Hasilnya, 18 Warga Negara Indonesia (WNI) yang diduga akan melaksanakan ibadah haji secara ilegal/non prosedural gagal berangkat. Jumlah tersebut merupakan temuan selama periode 1 hingga 8 Mei 2026.
“Rinciannya, 8 laki-laki dan 10 perempuan yang berasal dari sejumlah daerah, di antaranya Bangkalan, Sampang, Banjarmasin, Kuala Kapuas, Semarang, Gunungkidul, hingga Bone. Rute yang digunakan melalui Surabaya–Kuala Lumpur sebelum melanjutkan perjalanan menuju Arab Saudi,” sebutnya.
Modusnya pun beragam untuk mengelabui petugas. Mulai dari berpura-pura berwisata ke Malaysia hingga mengaku kembali bekerja di Arab Saudi menggunakan iqomah dan visa kerja.
Dugaan mereka adalah calon jemaah haji non prosedural menguat setelah adanya pengakuan bahwa mereka telah membayar biaya antara Rp200 juta hingga Rp290 juta kepada pihak tertentu untuk pengurusan tiket, hotel, visa, tasreeh, dan nusuk.
Baca Juga: Update Jemaah Haji Jatim Meninggal Dunia, Berikut Data Lengkapnya
Bahkan terdapat penumpang yang mengaku dokumen tasreh dan nusuk baru akan diberikan saat tiba di Malaysia atau Arab Saudi.
“Dalam salah satu kasus, petugas juga menemukan adanya penumpang yang telah masuk dalam daftar Subject of Interest (SOI) dan sebelumnya pernah ditunda keberangkatannya di Bandara Soekarno-Hatta karena dugaan serupa,” papar Agus.
Sistem aplikasi perlintasan keimigrasian turut membantu mendeteksi penumpang dengan skor HIT SOI identik yang mengarah pada upaya keberangkatan haji nonprosedural.
Agus menegaskan bahwa penerapan Makkah Route sekaligus penguatan pengawasan terhadap keberangkatan non prosedural merupakan bagian dari komitmen Imigrasi dalam memberikan pelayanan terbaik, sekaligus menjaga ketertiban penyelenggaraan ibadah haji.
Ia menambahkan bahwa petugas Imigrasi akan terus memperkuat pengawasan terhadap potensi keberangkatan calon jamaah haji non prosedural guna melindungi masyarakat dari risiko hukum, penipuan, maupun permasalahan di negara tujuan akibat penggunaan jalur yang tidak sesuai ketentuan.
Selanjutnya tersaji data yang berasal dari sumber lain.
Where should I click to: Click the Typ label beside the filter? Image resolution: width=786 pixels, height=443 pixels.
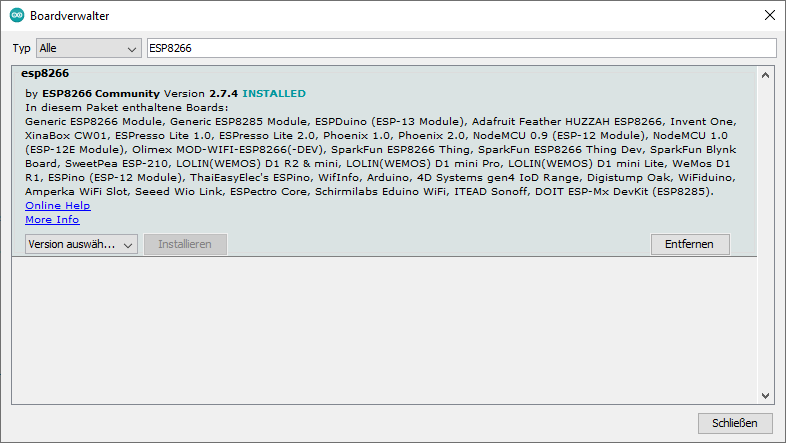pyautogui.click(x=21, y=48)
Baca Juga: 20.849 Jemaah Haji Jatim Tiba di Surabaya
“Pengawasan dilakukan melalui pendalaman wawancara, profiling penumpang, pemeriksaan dokumen perjalanan, serta pemanfaatan sistem aplikasi keimigrasian yang terintegrasi antar Tempat Pemeriksaan Imigrasi (TPI),” jelasnya.
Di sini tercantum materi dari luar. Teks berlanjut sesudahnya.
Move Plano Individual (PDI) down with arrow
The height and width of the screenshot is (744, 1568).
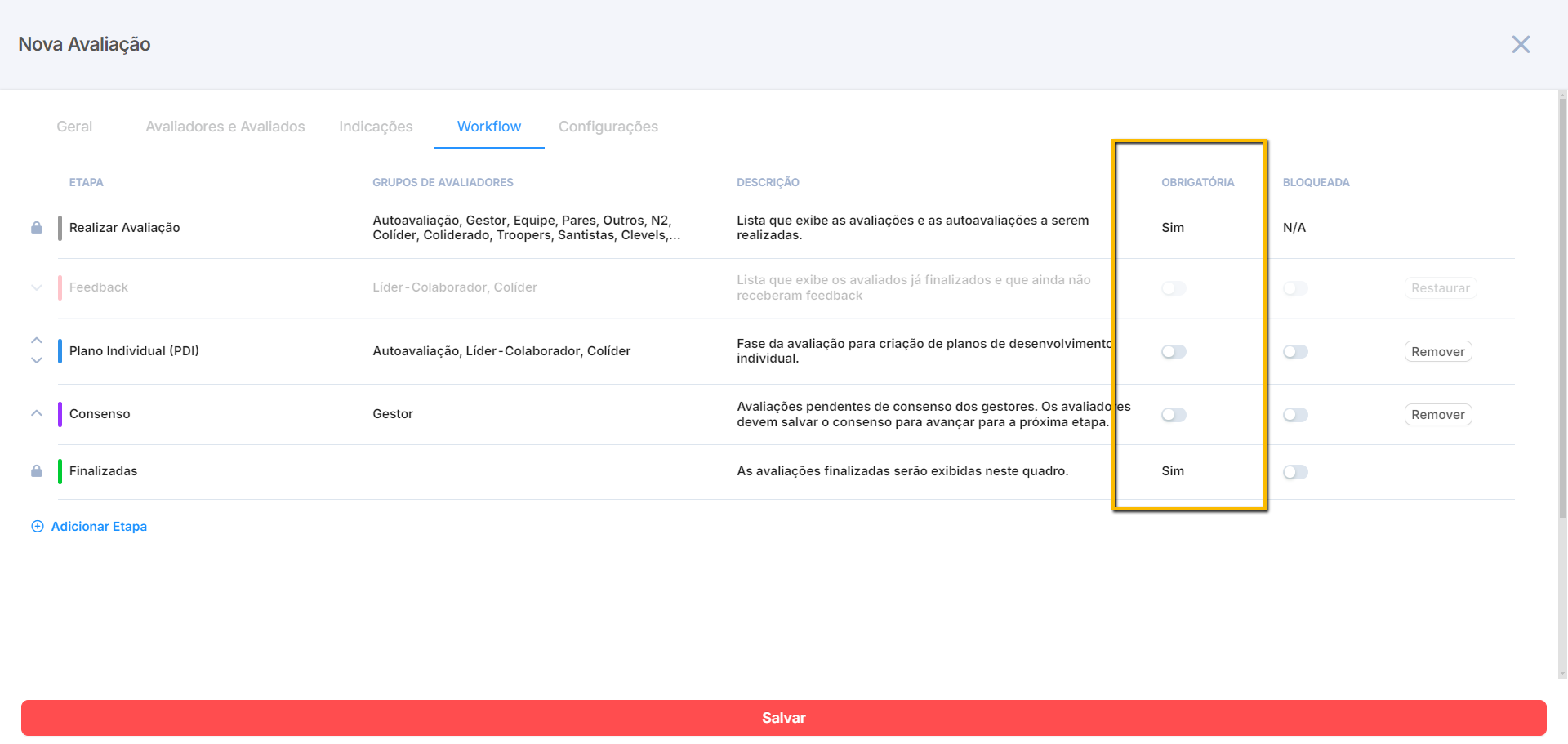click(37, 360)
Dalam pelaksanaannya, Kantor Imigrasi Kelas I Khusus TPI Surabaya menjalin koordinasi dan kerja sama intensif dengan Panitia Penyelenggara Ibadah Haji (PPIH) Embarkasi Surabaya, Kementerian Agama RI, Kementerian Haji dan Umrah, otoritas bandara, serta instansi terkait lainnya.
Sebagai tindak lanjut, seluruh calon penumpang yang terindikasi akan melaksanakan haji non prosedural dilakukan penundaan keberangkatan dan pemeriksaan lebih lanjut oleh petugas imigrasi.
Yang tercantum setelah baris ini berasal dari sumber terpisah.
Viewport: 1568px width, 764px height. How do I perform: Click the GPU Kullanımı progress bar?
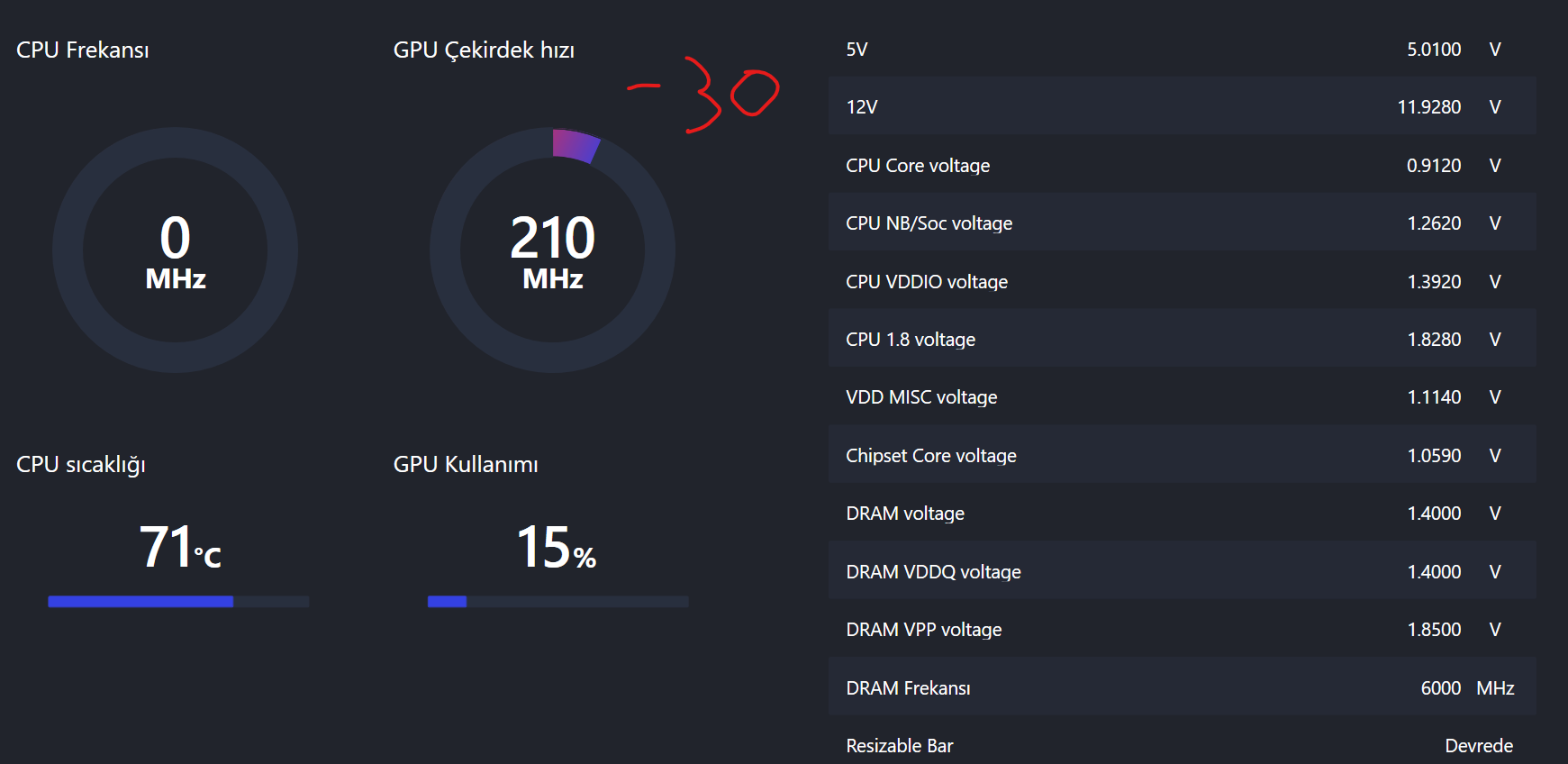pos(557,601)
Diimbau bagi masyarakat agar tidak tergiur tawaran keberangkatan haji non prosedural. Kemudahan tanpa jalur resmi berpotensi menimbulkan kerugian finansial serta permasalahan hukum.
Ke depan, Kantor Imigrasi Kelas I Khusus TPI Surabaya berkomitmen untuk terus menjaga kualitas pelayanan keimigrasian, memperkuat sinergi lintas instansi, serta meningkatkan deteksi dini terhadap pola-pola keberangkatan mencurigakan guna mendukung kelancaran dan keamanan penyelenggaraan ibadah haji tahun 1447 H/2026 M melalui Embarkasi Surabaya.